Mohammed VI rencontre enfin Barack Obama, l’homme le plus puissant du monde. C’est la première fois que les deux chefs d’Etat vont échanger une poignée de main et discuter entre quatre yeux à huis clos. De quoi vont-ils parler au juste ? Le seul élément de réponse nous parvient du service de presse de la Maison Blanche : “La lutte contre les extrémismes, le soutien aux transitions démocratiques et la promotion du développement en Afrique et au Moyen-Orient”, énumère un communiqué de la présidence américaine. Du côté marocain en revanche, c’est le silence radio. On parle juste d’une “visite de travail à l’invitation du président américain”. Personne ne nous dit exactement ce qui est au cœur des préoccupations marocaines pour cette rencontre au sommet. Mais tout le monde le devine. Ça se résume en un seul mot : Sahara.

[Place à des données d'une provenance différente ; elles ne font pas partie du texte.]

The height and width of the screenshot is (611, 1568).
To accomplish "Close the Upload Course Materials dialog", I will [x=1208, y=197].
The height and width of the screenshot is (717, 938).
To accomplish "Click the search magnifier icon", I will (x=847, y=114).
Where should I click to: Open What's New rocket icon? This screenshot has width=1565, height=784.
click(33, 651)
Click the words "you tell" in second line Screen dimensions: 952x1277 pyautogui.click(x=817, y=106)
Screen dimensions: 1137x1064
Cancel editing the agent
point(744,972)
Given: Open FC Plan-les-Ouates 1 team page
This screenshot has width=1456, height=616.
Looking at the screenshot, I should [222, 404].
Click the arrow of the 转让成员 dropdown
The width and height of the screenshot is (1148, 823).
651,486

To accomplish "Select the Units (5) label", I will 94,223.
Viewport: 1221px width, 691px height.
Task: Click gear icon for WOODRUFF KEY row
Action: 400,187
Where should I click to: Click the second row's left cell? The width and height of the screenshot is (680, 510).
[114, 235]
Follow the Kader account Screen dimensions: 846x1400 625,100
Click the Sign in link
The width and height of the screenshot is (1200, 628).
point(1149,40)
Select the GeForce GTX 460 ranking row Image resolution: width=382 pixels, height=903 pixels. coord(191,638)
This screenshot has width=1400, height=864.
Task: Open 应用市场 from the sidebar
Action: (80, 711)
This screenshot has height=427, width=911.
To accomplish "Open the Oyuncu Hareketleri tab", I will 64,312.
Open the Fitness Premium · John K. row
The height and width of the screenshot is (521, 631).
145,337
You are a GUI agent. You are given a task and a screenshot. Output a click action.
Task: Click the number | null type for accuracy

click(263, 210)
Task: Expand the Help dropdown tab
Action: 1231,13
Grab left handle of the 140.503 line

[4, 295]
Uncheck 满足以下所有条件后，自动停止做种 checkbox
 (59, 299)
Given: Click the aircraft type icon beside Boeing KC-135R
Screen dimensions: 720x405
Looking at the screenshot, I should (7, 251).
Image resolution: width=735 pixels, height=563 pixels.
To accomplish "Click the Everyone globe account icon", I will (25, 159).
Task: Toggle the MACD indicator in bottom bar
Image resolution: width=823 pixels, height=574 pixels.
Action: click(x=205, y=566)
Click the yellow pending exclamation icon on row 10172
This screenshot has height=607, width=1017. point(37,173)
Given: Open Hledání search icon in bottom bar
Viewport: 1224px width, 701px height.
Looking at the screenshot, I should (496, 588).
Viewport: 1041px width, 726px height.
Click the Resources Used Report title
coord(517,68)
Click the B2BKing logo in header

Notre première cause nationale nécessite le soutien de l’Oncle Sam, le gendarme en chef de la planète. La diplomatie marocaine a appris à ses dépens que ce soutien n’est pas si inébranlable, contrairement à ce que l’on a toujours voulu nous faire croire. L’épisode d’avril dernier est encore présent dans les mémoires : pour la première fois, les Etats-Unis ont porté une revendication proposée chaque année par la partie adverse à la veille du vote de la résolution prolongeant le mandat de la Minurso. La mission onusienne pour le maintien du cessez-le-feu a donc failli voir ses prérogatives élargies à l’observation du respect des droits de l’homme, suite à un projet de résolution américain au Conseil de sécurité des Nations Unies. Son adoption aurait signifié une défaite cuisante pour le Maroc, une sorte de perte de souveraineté sur les provinces du sud. La débâcle a été évitée de justesse suite à une conversation téléphonique entre Mohammed VI et Barck Obama. Le même coup de fil durant lequel les deux dirigeants ont convenu de l’actuelle visite d’Etat.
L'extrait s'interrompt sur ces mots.